Your missing links are here (16 October 2020)
By: Gorm Palmgren - Oct. 16, 2020
- In the wake of her recent Nobel Prize, Jennifer Doudna is up for more. In a talk with Future Human, she shares her ideas of how much more we can expect from CRISPR in the clinic. Among other visionary ideas, she thinks we will see a move from editing genomes to regulating them instead.
- Even though you probably already know everything about CRISPR - the genome editing technology that was the cornerstone of this years' Nobel Prize in Chemistry - you might find it useful or at least entertaining to watch this animated video. It gives an excellent description of what CRISPR is all about and how researchers became aware of its tremendous potential.
- The Nobel Prize is a hugely prestigious award, and many top researchers aspire for it. So it's no wonder that the internet has flourished with speculations about whether others than Emmanuelle Charpentier and Jennifer Doudna deserve a slice of the prize, e.g. Feng Zhang, Virginijus Siksnys, or Rodolphe Barrangou and Philippe Horvath. Read a brief description of who contributed with what in the Wire.

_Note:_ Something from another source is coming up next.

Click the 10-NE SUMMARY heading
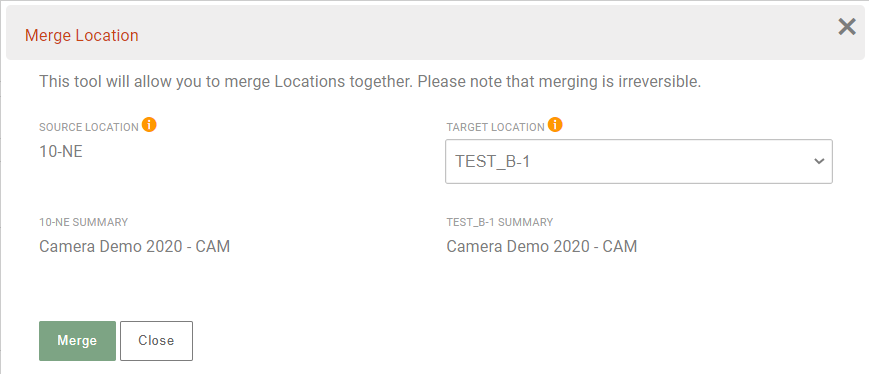[83, 222]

- Researchers at the University of Pittsburgh School of Medicine have developed a porcine model to study the congenital human disease phenylketonuria (PKU). The researchers injected Cas9 and gRNAs into pig zygotes to delete part of the PAH-gene and thus created pigs exhibiting hyperphenylalaninemia.
Delivery & Safety
- Researchers at Kagoshima University in Japan have developed a new AAV2 vector-mediated in vivo delivery system for the treatment of hepatitis B. The system delivers three gRNAs simultaneously and significantly reduced viral episomal DNA in liver cells.

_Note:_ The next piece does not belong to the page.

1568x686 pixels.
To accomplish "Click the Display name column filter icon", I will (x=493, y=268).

- ERS Genomics that handle Emmanuelle Charpentier's CRISPR/Cas9 intellectual property has signed a licensing agreement with Japanese biotech company FASMAC that provides genetic analysis reagents and kits and more.
- The genome engineering company Synthego has developed a platform that uses CRISPR to accelerate the study of potential treatment targets for SARS-CoV-2. The platform compares host-virus protein interaction networks and is described in a Science paper that was published yesterday.

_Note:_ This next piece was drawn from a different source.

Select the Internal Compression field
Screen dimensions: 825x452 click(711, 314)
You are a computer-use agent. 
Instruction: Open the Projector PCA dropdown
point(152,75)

- The University of Minnesota has opened a Phase II clinical trial for the treatment of metastatic gastrointestinal solid tumour cancer. The trial will use CRISPR to increase the capability of T cells to fight cancer cells by editing the CISH (Cytokine-Induced SH2 protein) intracellular checkpoint.
- mRNA CRISPR therapy can be used to replace or edit the CFTR-gene and is a promising treatment for cystic fibrosis. In a recent review in Human Gene Therapy, James Dahlman from Georgia Institute of Technology, USA elaborates on the recent advances.
- British researchers at University of Oxford have reviewed the many different attempts to use CRISPR in the treatment of myotonic dystrophy type 1 (DM1).
- CRISPR has a huge potential in agriculture, but its application is hampered by the difficulties of regenerating plants from cultured cells that are often used for genetic editing. Now researchers have used a GRF–GIF chimeric protein to improve regeneration in both monocots and dicots. This will allow for accelerated crop improvement with CRISPR in the future.